IPS-Inter Press Service Deutschland gGmbH
IPS-Tagesdienst vom 19. April 2012

Brasilien: Landrechte für Kleinbauern und Quilombos im Bundesstaat Piauí

von Fabiana Frayssinet



Rio de Janeiro, 19. April (IPS) - Piauí im Nordosten Brasiliens ist ein ressourcenreicher Bundesstaat. Und doch sind die sozioökonomischen Werte nirgendwo schlechter im Lande als hier. Eine Regulierung der Landbesitzverhältnisse der kleinen und mittelgroßen Bauern soll nun die Wende bringen.

Die von der Weltbank unterstützte Initiative will 225.000 Farmer und 40‍ ‍Quilombos zu Landbesitzrechten verhelfen. Quilombos sind ehemalige Rückzugsgebiete geflohener afrikanischer Sklaven, deren Nachfahren bis heute dort leben.

Das einjährige, bis März 2013 laufende 'Projekt für Inklusion und grünes Wachstum' wird mit einem Kredit in Höhe von 350 Millionen US-Dollar finanziert, rückzahlbar innerhalb von 18 Jahren zu einem Zinssatz von fünf Prozent. Es ist Teil des bundesstaatlichen Programms zur Vermessung von Ländereien und landwirtschaftlicher Regulierung und zielt auf die Legalisierung des Besitzes bäuerlicher Familienbetriebe.

Wie der für die Initiative zuständige Weltbankvertreter Garo Batmanian erläuterte, haben Bauern generell erst dann Zugang zu zinsgünstigen Krediten und nationalen Programmen, wenn sie für ihr Land einen Besitztitel vorlegen können. Allein die Legalisierung der Besitzverhältnisse werde ihnen zu mehr Wachstum verhelfen und den Weg aus der Armut weisen.
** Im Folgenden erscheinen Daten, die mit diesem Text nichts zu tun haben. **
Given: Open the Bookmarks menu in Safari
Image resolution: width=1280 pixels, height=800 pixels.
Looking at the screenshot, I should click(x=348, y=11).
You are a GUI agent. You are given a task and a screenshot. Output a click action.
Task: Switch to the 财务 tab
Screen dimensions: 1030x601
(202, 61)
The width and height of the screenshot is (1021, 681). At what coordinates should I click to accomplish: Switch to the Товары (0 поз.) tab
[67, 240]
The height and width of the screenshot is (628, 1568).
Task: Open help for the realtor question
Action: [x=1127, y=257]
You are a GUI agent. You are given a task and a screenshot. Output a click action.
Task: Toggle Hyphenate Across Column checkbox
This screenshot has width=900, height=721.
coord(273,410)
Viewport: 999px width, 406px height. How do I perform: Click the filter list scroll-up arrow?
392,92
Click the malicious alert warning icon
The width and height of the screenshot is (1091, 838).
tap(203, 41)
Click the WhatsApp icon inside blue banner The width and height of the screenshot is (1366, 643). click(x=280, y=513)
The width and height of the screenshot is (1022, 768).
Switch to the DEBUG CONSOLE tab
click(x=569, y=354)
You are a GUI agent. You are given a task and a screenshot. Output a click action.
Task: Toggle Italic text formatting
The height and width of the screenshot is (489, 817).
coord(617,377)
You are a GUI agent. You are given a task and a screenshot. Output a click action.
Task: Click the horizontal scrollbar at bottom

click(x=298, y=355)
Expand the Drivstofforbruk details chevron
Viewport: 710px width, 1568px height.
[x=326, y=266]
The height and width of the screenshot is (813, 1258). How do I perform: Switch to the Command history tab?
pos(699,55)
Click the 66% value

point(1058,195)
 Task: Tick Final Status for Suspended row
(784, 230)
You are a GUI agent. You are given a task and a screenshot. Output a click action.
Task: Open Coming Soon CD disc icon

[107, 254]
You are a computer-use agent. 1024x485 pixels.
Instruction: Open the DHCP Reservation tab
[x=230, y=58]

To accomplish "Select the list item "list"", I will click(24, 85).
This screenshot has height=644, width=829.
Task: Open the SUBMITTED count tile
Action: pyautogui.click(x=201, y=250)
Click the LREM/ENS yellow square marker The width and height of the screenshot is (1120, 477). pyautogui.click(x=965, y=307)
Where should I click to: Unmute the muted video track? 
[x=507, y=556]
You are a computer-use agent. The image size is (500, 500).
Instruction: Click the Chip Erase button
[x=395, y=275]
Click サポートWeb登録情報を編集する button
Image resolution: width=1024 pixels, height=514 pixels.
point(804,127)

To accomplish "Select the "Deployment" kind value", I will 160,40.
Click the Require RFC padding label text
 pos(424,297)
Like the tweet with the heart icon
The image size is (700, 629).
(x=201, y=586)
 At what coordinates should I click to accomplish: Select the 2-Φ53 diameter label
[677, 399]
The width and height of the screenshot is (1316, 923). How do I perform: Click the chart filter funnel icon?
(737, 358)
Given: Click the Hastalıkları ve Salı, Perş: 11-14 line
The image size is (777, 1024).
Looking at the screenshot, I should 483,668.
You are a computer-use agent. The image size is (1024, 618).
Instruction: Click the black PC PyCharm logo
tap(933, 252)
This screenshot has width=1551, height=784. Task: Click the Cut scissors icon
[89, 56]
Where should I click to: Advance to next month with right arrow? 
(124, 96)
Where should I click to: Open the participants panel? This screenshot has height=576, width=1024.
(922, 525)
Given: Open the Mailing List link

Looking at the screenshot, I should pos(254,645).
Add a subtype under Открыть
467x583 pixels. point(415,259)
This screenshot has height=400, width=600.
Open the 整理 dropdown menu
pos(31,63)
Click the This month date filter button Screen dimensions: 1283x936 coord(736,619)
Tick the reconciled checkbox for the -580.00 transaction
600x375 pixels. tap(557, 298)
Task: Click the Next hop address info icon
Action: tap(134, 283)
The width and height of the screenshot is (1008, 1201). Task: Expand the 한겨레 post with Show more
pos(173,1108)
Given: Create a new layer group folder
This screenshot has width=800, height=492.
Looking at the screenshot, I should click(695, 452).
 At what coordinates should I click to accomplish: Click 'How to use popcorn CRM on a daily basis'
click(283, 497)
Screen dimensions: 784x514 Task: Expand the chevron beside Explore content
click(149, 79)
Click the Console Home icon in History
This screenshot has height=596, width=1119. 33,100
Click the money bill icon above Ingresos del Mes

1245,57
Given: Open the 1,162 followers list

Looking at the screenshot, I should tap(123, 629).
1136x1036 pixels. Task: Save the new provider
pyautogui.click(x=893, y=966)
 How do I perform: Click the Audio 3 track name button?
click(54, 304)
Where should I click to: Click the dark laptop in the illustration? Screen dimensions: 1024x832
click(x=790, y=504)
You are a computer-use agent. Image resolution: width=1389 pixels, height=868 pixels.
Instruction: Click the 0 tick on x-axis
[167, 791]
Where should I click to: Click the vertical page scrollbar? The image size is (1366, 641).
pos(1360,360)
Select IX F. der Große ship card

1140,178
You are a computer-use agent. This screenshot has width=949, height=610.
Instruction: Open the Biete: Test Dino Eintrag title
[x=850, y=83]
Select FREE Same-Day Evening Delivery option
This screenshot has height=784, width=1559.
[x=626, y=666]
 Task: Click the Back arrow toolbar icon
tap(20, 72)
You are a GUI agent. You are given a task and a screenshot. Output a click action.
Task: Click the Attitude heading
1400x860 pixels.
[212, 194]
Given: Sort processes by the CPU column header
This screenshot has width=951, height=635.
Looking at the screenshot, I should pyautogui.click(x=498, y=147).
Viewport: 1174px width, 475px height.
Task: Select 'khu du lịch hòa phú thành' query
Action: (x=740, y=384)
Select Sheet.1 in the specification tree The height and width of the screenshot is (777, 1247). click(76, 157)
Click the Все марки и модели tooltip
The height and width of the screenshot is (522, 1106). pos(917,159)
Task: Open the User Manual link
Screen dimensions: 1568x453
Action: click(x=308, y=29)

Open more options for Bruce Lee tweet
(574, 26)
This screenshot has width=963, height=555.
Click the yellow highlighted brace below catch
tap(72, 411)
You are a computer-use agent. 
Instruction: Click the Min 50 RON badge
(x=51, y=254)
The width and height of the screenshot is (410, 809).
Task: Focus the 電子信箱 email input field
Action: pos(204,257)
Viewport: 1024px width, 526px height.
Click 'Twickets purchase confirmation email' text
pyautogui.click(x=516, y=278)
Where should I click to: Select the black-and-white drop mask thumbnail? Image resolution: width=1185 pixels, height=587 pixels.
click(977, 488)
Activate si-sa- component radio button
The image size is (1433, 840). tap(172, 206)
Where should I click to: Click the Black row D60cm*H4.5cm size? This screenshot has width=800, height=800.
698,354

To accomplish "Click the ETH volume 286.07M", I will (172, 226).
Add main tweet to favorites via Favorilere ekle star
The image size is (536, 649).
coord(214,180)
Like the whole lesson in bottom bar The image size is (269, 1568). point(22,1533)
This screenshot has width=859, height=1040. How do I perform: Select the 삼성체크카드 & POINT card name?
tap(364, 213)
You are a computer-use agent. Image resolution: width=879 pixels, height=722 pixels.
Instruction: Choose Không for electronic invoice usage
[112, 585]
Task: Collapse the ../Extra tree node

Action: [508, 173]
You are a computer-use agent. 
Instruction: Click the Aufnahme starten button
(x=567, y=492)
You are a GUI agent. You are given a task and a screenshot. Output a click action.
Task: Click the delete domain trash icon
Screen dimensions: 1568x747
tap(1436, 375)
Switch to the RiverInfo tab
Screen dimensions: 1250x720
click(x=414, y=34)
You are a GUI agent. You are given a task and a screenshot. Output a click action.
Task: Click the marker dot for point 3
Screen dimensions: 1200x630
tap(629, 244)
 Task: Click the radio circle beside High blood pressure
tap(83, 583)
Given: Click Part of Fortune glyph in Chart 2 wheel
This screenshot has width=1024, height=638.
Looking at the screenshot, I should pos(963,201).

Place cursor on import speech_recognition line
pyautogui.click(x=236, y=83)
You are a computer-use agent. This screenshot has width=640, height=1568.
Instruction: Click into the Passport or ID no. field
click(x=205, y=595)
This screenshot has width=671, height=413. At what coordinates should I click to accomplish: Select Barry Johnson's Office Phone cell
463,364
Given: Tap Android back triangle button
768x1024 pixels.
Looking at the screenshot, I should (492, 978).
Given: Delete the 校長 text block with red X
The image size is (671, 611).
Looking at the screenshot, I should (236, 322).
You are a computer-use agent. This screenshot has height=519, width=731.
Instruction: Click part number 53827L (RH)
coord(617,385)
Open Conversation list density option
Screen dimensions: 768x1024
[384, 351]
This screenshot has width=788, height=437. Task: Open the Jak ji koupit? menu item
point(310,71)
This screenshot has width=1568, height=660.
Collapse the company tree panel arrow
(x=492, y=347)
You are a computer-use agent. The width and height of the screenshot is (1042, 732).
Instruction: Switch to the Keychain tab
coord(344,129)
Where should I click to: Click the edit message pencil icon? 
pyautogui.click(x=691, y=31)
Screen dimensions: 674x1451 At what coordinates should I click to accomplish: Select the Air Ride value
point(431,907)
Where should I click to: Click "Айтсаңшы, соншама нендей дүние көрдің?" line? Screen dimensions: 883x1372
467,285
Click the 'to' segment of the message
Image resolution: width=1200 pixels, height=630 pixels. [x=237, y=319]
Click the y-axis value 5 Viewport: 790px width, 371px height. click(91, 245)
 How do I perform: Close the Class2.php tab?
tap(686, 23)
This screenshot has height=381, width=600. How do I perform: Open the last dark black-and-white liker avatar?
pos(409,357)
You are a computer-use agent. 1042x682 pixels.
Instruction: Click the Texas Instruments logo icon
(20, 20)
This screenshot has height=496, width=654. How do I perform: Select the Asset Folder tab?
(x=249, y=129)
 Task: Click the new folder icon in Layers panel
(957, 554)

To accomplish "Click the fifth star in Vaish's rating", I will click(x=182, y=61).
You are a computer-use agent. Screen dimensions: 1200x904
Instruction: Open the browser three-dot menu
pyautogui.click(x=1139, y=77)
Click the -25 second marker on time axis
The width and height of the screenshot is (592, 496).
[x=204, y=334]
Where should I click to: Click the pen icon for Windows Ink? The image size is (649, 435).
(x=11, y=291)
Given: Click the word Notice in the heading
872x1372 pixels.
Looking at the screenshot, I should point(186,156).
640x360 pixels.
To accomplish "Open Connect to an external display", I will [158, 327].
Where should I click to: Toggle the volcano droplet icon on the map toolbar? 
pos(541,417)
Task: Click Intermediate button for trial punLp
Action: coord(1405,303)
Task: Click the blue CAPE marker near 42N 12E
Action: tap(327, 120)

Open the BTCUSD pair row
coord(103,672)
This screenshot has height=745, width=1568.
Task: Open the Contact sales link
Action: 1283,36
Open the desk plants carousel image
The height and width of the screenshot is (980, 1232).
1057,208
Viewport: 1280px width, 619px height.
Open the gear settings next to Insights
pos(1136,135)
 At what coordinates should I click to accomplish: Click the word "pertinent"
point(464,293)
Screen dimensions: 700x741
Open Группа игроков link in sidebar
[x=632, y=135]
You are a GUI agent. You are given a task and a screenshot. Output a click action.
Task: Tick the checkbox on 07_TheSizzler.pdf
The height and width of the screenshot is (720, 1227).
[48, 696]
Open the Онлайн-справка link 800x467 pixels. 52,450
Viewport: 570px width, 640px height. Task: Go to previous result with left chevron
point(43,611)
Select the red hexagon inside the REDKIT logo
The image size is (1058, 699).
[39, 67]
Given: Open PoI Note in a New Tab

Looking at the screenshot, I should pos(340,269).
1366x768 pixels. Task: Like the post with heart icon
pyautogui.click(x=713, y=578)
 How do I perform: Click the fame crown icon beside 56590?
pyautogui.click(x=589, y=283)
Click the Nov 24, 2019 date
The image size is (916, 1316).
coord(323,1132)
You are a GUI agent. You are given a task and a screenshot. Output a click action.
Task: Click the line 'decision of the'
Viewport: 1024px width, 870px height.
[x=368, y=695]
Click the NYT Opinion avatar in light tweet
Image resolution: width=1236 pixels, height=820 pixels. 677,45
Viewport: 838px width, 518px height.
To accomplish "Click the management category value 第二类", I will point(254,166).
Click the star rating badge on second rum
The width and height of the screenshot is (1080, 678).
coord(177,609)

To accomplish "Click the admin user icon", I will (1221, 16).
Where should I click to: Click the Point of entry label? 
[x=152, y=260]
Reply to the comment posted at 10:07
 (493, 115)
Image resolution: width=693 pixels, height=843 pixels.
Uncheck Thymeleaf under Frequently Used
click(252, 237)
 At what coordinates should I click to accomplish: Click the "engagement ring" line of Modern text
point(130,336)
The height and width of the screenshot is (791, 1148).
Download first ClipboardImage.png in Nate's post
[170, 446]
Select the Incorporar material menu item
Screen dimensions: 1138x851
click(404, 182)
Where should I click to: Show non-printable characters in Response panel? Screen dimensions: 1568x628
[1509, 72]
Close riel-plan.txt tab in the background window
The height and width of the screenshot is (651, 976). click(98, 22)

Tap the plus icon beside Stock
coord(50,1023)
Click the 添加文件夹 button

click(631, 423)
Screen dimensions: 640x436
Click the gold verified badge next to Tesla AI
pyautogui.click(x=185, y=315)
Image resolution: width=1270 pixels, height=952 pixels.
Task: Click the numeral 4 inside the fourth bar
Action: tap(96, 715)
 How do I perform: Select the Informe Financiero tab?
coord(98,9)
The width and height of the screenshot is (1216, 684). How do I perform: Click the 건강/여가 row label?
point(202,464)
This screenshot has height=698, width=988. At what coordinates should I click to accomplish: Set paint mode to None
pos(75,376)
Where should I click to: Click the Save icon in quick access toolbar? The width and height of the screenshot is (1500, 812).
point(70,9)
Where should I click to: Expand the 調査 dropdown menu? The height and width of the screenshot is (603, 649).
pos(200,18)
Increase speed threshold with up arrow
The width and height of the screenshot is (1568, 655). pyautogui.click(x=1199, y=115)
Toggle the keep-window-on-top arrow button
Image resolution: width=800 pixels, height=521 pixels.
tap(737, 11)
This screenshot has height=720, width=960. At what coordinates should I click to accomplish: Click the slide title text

Bundesstaat mit hohem Agrarproduktionspotenzial

Der drei Millionen Einwohner zählende Bundesstaat erstreckt sich über eine Gesamtfläche von 252.378 Quadratkilometer. 25 Millionen Hektar sind reich an natürlichen Ressourcen, davon sechs Millionen Hektar für die Landwirtschaft geradezu prädestiniert. Dennoch erwirtschaftet Piauí gerade einmal 0,6 Prozent des Bruttoinlandsprodukts (BIP) und 1,1 Prozent des Agrar-BIPs. Darüber hinaus ist es der brasilianische Bundesstaat mit der zweithöchsten Analphabetenrate.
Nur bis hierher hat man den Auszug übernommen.